# ACS Reference Letter



## MattUK83 (Jul 5, 2010)

Hi All,

I am afraid this is another boring question about the Reference Letter that the ACS require. I am confused, as I have found some examples that are quite brief, and seen some advice that recommends you are detailed in this letter. 

Has anyone been through this process successfully, and what would you recommend. So far I have taken the following format:

Details about employment (start date, organisation, job title etc)
Description of duties
Some text to sell myself (matthew is reliable, helped implement x amount of projects etc)
Technical skills

All this fits on one page. Does this sound like I am barking up the right tree? 

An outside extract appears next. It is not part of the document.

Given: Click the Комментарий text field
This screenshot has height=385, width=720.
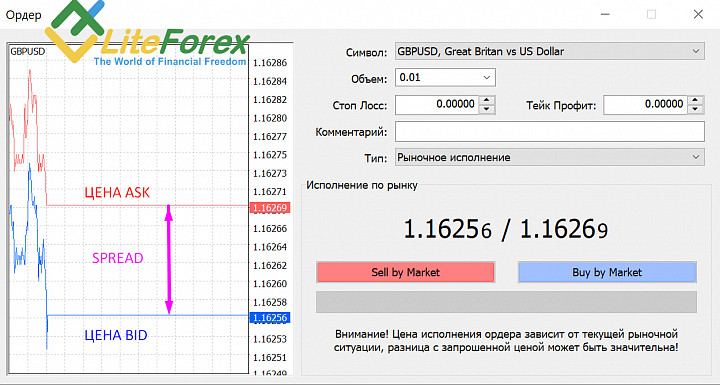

Secondly, since the IMMI have changed their policy around immigration (1st July 2010) it looks like if you have a IT related degree, they now only require 2 years of relevant experience, rather than four. Have I read this right?

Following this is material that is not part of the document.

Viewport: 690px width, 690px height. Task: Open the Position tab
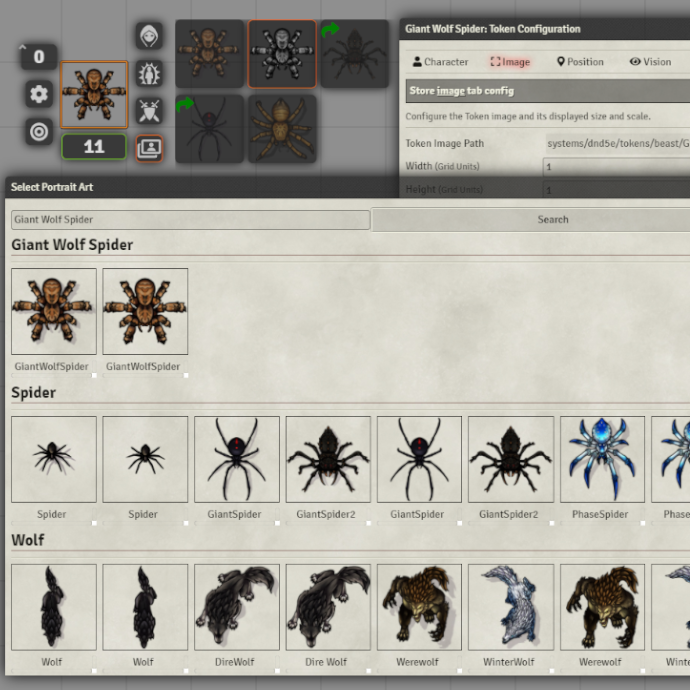click(580, 62)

Sorry to ramble, and thanks for any responses.


----------



## shafaqat309 (Apr 7, 2009)

MattUK83 said:


> Hi All,
> 
> I am afraid this is another boring question about the Reference Letter that the ACS require. I am confused, as I have found some examples that are quite brief, and seen some advice that recommends you are detailed in this letter.
> 
> ...


My example

*Details about employment*
Starting date of employment
Job Type- Fullt time or halftime
Deesignation.
*2 or 3 line description of your company*
*Description of duties*
5 to 10 duties, try to group them with your designation, e-g when your were software engineer you did this and when your were senior software engineer you did this.
*Software/Hardware*
I mentioned 7 in total
*Projects*
Project Name , my manger refused to do this, i mentioned project1, project 2 etc
Duties in each project and software/hardware you used.
*Information of Manager*
I mentioned his name and phone number.


----------



## MattUK83 (Jul 5, 2010)

That's pretty much what I was thinking. Thank you for your response, I'll give it a go and submit.... The worst that can happen is they reject me 




shafaqat309 said:


> My example
> 
> *Details about employment*
> Starting date of employment
> ...


----------



## shafaqat309 (Apr 7, 2009)

MattUK83 said:


> That's pretty much what I was thinking. Thank you for your response, I'll give it a go and submit.... The worst that can happen is they reject me


If you have required experience they cannot reject you, that they will assign you an ANZCO code which is very important for you for further visa processing.

Good luck for your application.


----------



## MattUK83 (Jul 5, 2010)

Thanks for your help. I'll get this application of asap. 



shafaqat309 said:


> If you have required experience they cannot reject you, that they will assign you an ANZCO code which is very important for you for further visa processing.
> 
> Good luck for your application.


----------



## Umer.sajjad (Jan 11, 2014)

*Reference Letter*

Hi,

Experience letter from company is enough or a recommendation letter is also required from manager or a colleague ?

Regards,
Umer




shafaqat309 said:


> My example
> 
> *Details about employment*
> Starting date of employment
> ...


----------